◆ **YOUR ASSIGNMENT**: Each record must be repeated exactly. None may be dropped.

◆ **THE RECORDS**:
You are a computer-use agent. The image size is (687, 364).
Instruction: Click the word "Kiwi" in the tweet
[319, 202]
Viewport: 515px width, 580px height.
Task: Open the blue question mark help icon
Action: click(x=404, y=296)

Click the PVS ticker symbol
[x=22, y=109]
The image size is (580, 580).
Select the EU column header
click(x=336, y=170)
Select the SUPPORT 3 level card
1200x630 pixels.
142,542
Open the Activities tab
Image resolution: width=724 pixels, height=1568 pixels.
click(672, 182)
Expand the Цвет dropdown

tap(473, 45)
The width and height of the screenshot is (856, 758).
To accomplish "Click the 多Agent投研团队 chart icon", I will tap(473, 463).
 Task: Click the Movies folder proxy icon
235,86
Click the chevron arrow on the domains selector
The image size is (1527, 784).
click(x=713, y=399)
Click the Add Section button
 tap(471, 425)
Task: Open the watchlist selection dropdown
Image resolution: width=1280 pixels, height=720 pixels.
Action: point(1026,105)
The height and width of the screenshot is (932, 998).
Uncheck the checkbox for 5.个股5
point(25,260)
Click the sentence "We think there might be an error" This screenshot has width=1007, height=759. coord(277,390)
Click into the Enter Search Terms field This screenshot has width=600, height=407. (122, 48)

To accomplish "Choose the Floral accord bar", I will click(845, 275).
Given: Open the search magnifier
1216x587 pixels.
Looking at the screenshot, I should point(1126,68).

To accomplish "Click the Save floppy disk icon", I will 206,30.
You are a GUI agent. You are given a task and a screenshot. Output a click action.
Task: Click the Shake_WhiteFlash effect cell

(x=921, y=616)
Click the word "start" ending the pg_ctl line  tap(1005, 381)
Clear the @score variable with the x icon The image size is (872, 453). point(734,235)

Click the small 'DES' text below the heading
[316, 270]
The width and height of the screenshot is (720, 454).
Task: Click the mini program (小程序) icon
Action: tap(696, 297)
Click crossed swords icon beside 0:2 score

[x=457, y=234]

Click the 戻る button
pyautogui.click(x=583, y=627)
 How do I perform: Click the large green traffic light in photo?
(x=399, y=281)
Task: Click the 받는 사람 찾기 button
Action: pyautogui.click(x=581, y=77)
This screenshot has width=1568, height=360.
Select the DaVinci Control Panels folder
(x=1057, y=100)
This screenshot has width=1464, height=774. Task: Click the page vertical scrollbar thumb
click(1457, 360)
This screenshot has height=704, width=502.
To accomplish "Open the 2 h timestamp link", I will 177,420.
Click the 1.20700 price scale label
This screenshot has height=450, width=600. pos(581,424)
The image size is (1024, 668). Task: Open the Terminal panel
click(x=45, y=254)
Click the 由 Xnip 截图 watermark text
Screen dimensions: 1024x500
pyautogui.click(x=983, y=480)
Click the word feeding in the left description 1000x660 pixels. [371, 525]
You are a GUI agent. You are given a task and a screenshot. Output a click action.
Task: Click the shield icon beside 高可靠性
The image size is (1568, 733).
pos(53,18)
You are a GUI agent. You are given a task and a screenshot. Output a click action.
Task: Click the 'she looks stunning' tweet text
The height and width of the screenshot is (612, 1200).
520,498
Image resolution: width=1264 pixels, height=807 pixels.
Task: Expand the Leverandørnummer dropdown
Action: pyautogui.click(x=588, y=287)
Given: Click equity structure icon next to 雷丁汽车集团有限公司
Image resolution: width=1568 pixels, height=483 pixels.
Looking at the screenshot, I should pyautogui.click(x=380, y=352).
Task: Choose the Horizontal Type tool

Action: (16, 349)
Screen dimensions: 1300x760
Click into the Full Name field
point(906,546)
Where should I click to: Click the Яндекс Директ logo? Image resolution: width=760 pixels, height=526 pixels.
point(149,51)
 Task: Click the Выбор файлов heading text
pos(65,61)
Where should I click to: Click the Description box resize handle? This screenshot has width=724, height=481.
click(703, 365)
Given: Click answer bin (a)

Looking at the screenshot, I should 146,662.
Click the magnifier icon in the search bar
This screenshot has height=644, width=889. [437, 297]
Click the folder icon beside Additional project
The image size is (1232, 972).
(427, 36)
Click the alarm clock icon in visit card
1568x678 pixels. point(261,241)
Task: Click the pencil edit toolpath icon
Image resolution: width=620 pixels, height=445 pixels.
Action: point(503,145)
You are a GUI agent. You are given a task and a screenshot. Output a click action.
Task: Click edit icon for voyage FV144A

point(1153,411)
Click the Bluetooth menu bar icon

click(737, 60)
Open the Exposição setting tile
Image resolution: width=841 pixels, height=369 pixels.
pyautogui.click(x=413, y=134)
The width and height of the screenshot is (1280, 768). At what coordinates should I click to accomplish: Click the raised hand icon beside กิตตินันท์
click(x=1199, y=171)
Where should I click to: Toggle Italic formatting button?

◆ **RESPONSE BOX**:
You are a computer-use agent. The image size is (687, 364).
Instruction: Click the word "Kiwi" in the tweet
[319, 202]
Viewport: 515px width, 580px height.
Task: Open the blue question mark help icon
Action: click(x=404, y=296)

Click the PVS ticker symbol
[x=22, y=109]
The image size is (580, 580).
Select the EU column header
click(x=336, y=170)
Select the SUPPORT 3 level card
1200x630 pixels.
142,542
Open the Activities tab
Image resolution: width=724 pixels, height=1568 pixels.
click(672, 182)
Expand the Цвет dropdown

tap(473, 45)
The width and height of the screenshot is (856, 758).
To accomplish "Click the 多Agent投研团队 chart icon", I will tap(473, 463).
 Task: Click the Movies folder proxy icon
235,86
Click the chevron arrow on the domains selector
The image size is (1527, 784).
click(x=713, y=399)
Click the Add Section button
 tap(471, 425)
Task: Open the watchlist selection dropdown
Image resolution: width=1280 pixels, height=720 pixels.
Action: point(1026,105)
The height and width of the screenshot is (932, 998).
Uncheck the checkbox for 5.个股5
point(25,260)
Click the sentence "We think there might be an error" This screenshot has width=1007, height=759. coord(277,390)
Click into the Enter Search Terms field This screenshot has width=600, height=407. (122, 48)

To accomplish "Choose the Floral accord bar", I will click(845, 275).
Given: Open the search magnifier
1216x587 pixels.
Looking at the screenshot, I should point(1126,68).

To accomplish "Click the Save floppy disk icon", I will 206,30.
You are a GUI agent. You are given a task and a screenshot. Output a click action.
Task: Click the Shake_WhiteFlash effect cell

(x=921, y=616)
Click the word "start" ending the pg_ctl line  tap(1005, 381)
Clear the @score variable with the x icon The image size is (872, 453). point(734,235)

Click the small 'DES' text below the heading
[316, 270]
The width and height of the screenshot is (720, 454).
Task: Click the mini program (小程序) icon
Action: tap(696, 297)
Click crossed swords icon beside 0:2 score

[x=457, y=234]

Click the 戻る button
pyautogui.click(x=583, y=627)
 How do I perform: Click the large green traffic light in photo?
(x=399, y=281)
Task: Click the 받는 사람 찾기 button
Action: pyautogui.click(x=581, y=77)
This screenshot has width=1568, height=360.
Select the DaVinci Control Panels folder
(x=1057, y=100)
This screenshot has width=1464, height=774. Task: Click the page vertical scrollbar thumb
click(1457, 360)
This screenshot has height=704, width=502.
To accomplish "Open the 2 h timestamp link", I will 177,420.
Click the 1.20700 price scale label
This screenshot has height=450, width=600. pos(581,424)
The image size is (1024, 668). Task: Open the Terminal panel
click(x=45, y=254)
Click the 由 Xnip 截图 watermark text
Screen dimensions: 1024x500
pyautogui.click(x=983, y=480)
Click the word feeding in the left description 1000x660 pixels. [371, 525]
You are a GUI agent. You are given a task and a screenshot. Output a click action.
Task: Click the shield icon beside 高可靠性
The image size is (1568, 733).
pos(53,18)
You are a GUI agent. You are given a task and a screenshot. Output a click action.
Task: Click the 'she looks stunning' tweet text
The height and width of the screenshot is (612, 1200).
520,498
Image resolution: width=1264 pixels, height=807 pixels.
Task: Expand the Leverandørnummer dropdown
Action: pyautogui.click(x=588, y=287)
Given: Click equity structure icon next to 雷丁汽车集团有限公司
Image resolution: width=1568 pixels, height=483 pixels.
Looking at the screenshot, I should pyautogui.click(x=380, y=352).
Task: Choose the Horizontal Type tool

Action: (16, 349)
Screen dimensions: 1300x760
Click into the Full Name field
point(906,546)
Where should I click to: Click the Яндекс Директ logo? Image resolution: width=760 pixels, height=526 pixels.
point(149,51)
 Task: Click the Выбор файлов heading text
pos(65,61)
Where should I click to: Click the Description box resize handle? This screenshot has width=724, height=481.
click(703, 365)
Given: Click answer bin (a)

Looking at the screenshot, I should 146,662.
Click the magnifier icon in the search bar
This screenshot has height=644, width=889. [437, 297]
Click the folder icon beside Additional project
The image size is (1232, 972).
(427, 36)
Click the alarm clock icon in visit card
1568x678 pixels. point(261,241)
Task: Click the pencil edit toolpath icon
Image resolution: width=620 pixels, height=445 pixels.
Action: point(503,145)
You are a GUI agent. You are given a task and a screenshot. Output a click action.
Task: Click edit icon for voyage FV144A

point(1153,411)
Click the Bluetooth menu bar icon

click(737, 60)
Open the Exposição setting tile
Image resolution: width=841 pixels, height=369 pixels.
pyautogui.click(x=413, y=134)
The width and height of the screenshot is (1280, 768). At what coordinates should I click to accomplish: Click the raised hand icon beside กิตตินันท์
click(x=1199, y=171)
Where should I click to: Toggle Italic formatting button?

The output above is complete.